23 June 2017, Napier Little Theatre
It was a dark and stormy night – no, really – as I made my way through the rain and fog to Little Theatre, tucked between colonial cottages on McGrath St and the railway line. It’s an intimate, well-loved space for an evening of live entertainment, and the place was full, the audience seated at long tables in careful arrangements. When the lights came up at interval, waiters in ties and shiny, black waistcoats brought out trays of plunger coffee and steaming teapots, plates of slices. These were actors from the Napier Repertory Players, playing expertly their parts as host – “Madame, more tea?” – while we played ours as the appreciative, encouraging audience, passing round the milk jug, making conversation. Here in the cosy, civilised world of amateur theatre, collaboration, human interest and enthusiasm for the art of a good story are palpably evident.

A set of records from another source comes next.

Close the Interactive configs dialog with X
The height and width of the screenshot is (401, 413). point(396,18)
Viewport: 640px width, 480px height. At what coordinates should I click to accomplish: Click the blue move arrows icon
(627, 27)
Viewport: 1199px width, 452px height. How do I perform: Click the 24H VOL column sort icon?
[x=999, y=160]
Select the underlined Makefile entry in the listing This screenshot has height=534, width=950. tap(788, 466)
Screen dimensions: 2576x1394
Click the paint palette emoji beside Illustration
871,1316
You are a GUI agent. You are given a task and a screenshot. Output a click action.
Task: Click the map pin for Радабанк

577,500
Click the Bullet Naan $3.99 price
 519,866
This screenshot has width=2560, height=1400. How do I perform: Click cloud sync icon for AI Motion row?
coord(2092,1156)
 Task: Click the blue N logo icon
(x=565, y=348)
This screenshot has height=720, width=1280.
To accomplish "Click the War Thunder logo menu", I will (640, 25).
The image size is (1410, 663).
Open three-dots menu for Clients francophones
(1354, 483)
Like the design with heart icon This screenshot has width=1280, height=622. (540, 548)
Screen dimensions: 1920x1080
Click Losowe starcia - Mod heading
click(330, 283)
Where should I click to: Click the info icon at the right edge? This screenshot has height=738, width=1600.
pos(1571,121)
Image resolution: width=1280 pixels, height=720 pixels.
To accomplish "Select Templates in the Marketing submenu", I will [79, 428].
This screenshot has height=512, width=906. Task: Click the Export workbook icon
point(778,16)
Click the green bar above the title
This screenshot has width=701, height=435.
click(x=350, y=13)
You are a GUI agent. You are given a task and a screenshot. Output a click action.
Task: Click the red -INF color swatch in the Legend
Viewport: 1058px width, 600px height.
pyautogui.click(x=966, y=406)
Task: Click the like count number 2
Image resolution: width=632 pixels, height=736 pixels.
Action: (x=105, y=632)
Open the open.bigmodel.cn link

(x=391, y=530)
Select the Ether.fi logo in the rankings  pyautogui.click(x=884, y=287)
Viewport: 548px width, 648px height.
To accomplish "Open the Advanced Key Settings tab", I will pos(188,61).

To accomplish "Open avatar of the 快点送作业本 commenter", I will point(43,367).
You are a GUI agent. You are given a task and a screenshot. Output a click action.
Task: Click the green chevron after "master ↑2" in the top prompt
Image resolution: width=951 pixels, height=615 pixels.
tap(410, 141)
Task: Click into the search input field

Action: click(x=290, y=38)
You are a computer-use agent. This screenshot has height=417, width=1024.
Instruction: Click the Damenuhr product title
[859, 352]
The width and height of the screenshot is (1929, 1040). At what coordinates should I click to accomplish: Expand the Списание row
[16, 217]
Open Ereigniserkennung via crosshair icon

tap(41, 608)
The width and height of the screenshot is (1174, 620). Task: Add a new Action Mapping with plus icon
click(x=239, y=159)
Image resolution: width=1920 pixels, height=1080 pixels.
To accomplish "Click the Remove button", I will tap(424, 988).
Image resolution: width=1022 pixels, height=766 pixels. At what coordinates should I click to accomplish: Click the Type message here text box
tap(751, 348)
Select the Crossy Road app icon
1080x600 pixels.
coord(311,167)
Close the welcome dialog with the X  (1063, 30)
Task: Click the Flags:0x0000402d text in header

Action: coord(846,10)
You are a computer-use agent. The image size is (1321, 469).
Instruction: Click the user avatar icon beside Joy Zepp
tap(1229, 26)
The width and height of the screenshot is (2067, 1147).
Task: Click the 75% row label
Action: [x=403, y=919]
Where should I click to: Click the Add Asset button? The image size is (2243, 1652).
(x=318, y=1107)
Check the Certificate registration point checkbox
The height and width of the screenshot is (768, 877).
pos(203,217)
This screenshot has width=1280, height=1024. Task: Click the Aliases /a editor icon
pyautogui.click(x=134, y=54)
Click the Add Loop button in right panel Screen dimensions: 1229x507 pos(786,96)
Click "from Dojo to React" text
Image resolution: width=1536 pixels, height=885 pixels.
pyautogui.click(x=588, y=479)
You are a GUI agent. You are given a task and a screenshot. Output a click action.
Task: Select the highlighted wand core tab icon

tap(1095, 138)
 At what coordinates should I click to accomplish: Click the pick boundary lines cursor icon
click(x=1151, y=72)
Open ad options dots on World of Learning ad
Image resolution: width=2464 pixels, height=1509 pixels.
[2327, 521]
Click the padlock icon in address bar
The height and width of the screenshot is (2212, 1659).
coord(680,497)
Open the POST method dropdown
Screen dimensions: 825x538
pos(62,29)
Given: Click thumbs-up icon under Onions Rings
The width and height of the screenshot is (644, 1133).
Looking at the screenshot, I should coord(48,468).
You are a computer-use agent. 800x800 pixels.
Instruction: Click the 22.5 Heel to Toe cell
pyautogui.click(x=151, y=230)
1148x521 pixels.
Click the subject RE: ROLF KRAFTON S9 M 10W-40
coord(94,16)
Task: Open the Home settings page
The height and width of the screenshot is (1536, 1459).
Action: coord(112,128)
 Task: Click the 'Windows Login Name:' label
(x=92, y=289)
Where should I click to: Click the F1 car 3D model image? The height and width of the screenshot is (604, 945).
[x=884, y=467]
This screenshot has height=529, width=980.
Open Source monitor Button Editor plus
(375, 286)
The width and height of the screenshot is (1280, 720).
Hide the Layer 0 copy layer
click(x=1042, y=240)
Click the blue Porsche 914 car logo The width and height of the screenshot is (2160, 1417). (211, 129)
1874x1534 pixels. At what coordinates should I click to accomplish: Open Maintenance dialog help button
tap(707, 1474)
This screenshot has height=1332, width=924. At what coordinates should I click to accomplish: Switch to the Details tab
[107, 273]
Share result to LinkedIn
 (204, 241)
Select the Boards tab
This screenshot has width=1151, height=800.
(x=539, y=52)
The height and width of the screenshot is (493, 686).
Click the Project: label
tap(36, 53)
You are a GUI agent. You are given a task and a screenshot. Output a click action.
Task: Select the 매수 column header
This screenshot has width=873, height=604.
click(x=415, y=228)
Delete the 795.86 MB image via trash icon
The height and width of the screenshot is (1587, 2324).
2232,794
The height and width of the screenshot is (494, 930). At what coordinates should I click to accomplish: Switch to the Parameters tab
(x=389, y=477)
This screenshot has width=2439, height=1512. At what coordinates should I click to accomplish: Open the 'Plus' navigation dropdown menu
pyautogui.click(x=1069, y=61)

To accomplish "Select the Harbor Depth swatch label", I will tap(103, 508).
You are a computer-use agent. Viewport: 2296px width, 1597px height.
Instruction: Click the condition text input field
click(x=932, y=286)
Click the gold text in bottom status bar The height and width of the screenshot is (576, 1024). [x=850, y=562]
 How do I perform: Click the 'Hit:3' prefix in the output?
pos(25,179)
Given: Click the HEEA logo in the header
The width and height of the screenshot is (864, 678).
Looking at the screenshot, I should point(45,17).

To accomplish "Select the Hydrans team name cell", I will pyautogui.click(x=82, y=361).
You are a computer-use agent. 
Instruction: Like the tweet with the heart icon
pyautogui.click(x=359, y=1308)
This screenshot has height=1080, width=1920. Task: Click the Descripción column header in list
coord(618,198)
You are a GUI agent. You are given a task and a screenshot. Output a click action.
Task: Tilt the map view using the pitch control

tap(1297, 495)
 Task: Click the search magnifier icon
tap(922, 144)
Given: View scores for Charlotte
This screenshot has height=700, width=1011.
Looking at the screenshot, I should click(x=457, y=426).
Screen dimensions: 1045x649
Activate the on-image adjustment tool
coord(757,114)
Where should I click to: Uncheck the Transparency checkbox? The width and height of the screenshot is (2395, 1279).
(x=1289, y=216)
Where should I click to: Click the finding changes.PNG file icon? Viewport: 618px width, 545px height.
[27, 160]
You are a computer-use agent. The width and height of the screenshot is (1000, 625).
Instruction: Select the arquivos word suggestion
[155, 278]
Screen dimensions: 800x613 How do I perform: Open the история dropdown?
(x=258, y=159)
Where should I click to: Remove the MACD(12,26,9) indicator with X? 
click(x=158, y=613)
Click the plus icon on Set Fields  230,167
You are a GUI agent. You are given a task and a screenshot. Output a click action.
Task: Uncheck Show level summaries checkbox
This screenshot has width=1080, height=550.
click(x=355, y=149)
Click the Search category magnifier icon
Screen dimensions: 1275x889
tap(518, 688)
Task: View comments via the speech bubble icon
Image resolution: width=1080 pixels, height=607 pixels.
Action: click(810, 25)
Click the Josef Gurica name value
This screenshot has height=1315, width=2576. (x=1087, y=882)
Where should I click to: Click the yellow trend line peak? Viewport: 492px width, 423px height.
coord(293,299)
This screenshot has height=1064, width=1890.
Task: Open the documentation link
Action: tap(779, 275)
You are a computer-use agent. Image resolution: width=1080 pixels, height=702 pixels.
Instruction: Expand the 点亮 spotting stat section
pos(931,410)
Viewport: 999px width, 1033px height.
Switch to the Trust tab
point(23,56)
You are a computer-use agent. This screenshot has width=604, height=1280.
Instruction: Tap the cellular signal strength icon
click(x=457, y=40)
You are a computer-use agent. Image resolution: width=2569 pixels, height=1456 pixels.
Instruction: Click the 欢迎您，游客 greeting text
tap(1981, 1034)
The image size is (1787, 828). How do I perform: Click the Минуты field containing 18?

The entertainment is a play by the late Terry Coyle, a significant contributor over many years to Hawke’s Bay’s theatre scene, and directed by a sure-handed Cefyn Gauden.
Whatever takes place in the living room of a modern home over the course of a day, as a soon-to-be-divorced couple, the infinitely pragmatic, amenable Emma and flawed, philandering Rob, divvy out their shared possessions, reminisce about the past, and try not to but inevitably ‘go there’ with old wounds and what went wrong.
Conflict and drama is brought in with the addition of Meg, the busybody ‘mother-in-law from hell’, who arrives to lend her support along with her ever good-natured, philosophical husband, Bruce, and the appearance of dashing house stylist, Claire – come to prepare the family home for market, and who, it transpires, knows Rob a little too well already.
The play paces through the climactic rises and deflections of tension with deftly managed scene changes and, on the whole, credible, engaging performances. The line, ‘Whatever’, thrown off with adolescent derision, is picked up as the refrain throughout the play by each of the different characters; it underscores the self-created, often deluded stories we tell ourselves and others; in other words, who are we trying to kid? The final reveal offers something of a punchline, solving a little puzzle of temperament, and recasting roles and dynamics.
Wine consumption is a conspicuous element, rolling from a “nice red” to “I’ll fetch another bottle of chardonnay, then”, and I kept waiting for a deeper reaching comment on New Zealand drinking culture or for some self-referential sense of irony. Likewise, with the many jokes on infidelity and male lust, the script never leads us beyond the surface to challenge narrative assumptions. But then, this modern sitting-room comedy is less a socio-cultural commentary on our times and more a TV soap on fast spin, recreating an ordinary, everyday world of relationships and mediocre lives for our amusement.
The buzz of the human dynamic alone, both on and offstage, makes this an amusement worth seeking, outside the TV sets and social media feeds, on a cold winter’s night.
Whatever plays at Napier Little Theatre until 1 July.